Init + Get (non-empty value)

# int
BenchmarkSomeInt/Typed-8        	499550200	 2.231 ns/op	 0 B/op	  0 allocs/op
BenchmarkSomeInt/Generic-8      	321369986	 3.491 ns/op	 0 B/op	  0 allocs/op
BenchmarkSomeInt/GenericPtr-8   	 64221356	 16.03 ns/op	 8 B/op	  1 allocs/op
BenchmarkSomeInt/GenericSlice-8 	 71858188	 16.53 ns/op	 8 B/op	  1 allocs/op
# string
BenchmarkSomeString/Typed-8        	192472155	 5.840 ns/op	  0 B/op	 0 allocs/op
BenchmarkSomeString/Generic-8      	197161162	 6.471 ns/op	  0 B/op	 0 allocs/op
BenchmarkSomeString/GenericPtr-8   	 16207524	 98.67 ns/op	 16 B/op	 1 allocs/op
BenchmarkSomeString/GenericSlice-8 	 12426998	 100.4 ns/op	 16 B/op	 1 allocs/op
# struct
BenchmarkSomeStruct/Typed-8          	358631294	 3.407 ns/op	  0 B/op	   0 allocs/op
BenchmarkSomeStruct/Generic-8        	241312274	 4.978 ns/op	  0 B/op	   0 allocs/op
BenchmarkSomeStruct/GenericPtr-8     	 32534370	 33.28 ns/op	 24 B/op	 1 allocs/op
BenchmarkSomeStruct/GenericSlice-8   	 34119435	 33.08 ns/op	 24 B/op	 1 allocs/op

At this point we can see already that the alternatives (based on pointer and slice) require allocations while the approach implemented in go-option doesn't.

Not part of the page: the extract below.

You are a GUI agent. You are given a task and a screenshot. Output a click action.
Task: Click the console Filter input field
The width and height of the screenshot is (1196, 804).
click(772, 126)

Now let's check encoding and decoding.

Encode + Decode

# int
BenchmarkEncodeDecodeInt/Typed-8        	46089481	 22.66 ns/op	  0 B/op	 0 allocs/op
BenchmarkEncodeDecodeInt/Generic-8      	10070619	 119.6 ns/op	 32 B/op	 2 allocs/op
BenchmarkEncodeDecodeInt/GenericPtr-8   	20202076	 58.14 ns/op	 16 B/op	 2 allocs/op
BenchmarkEncodeDecodeInt/GenericSlice-8 	17400481	 66.24 ns/op	 24 B/op	 3 allocs/op
# string
BenchmarkEncodeDecodeString/Typed-8        	 6053182	 191.4 ns/op	  8 B/op	 1 allocs/op
BenchmarkEncodeDecodeString/Generic-8      	 1891269	 668.3 ns/op	 56 B/op	 3 allocs/op
BenchmarkEncodeDecodeString/GenericPtr-8   	 1645518	 659.2 ns/op	 56 B/op	 4 allocs/op
BenchmarkEncodeDecodeString/GenericSlice-8 	 1464177	 775.4 ns/op	 72 B/op	 5 allocs/op
# struct
BenchmarkEncodeDecodeStruct/Typed-8        	12816339	 90.85 ns/op	  3 B/op	 1 allocs/op
BenchmarkEncodeDecodeStruct/Generic-8      	 2304001	 532.5 ns/op	 67 B/op	 3 allocs/op
BenchmarkEncodeDecodeStruct/GenericPtr-8   	 2071520	 570.2 ns/op	 75 B/op	 4 allocs/op
BenchmarkEncodeDecodeStruct/GenericSlice-8 	 2007445	 587.4 ns/op	 99 B/op	 5 allocs/op

As it can be seen generic implementation ~3-4 times slower than the typed one. Thus it is recommended to use pre-generated optionals for basic types supplied with go-option (option.Int, option.String etc.).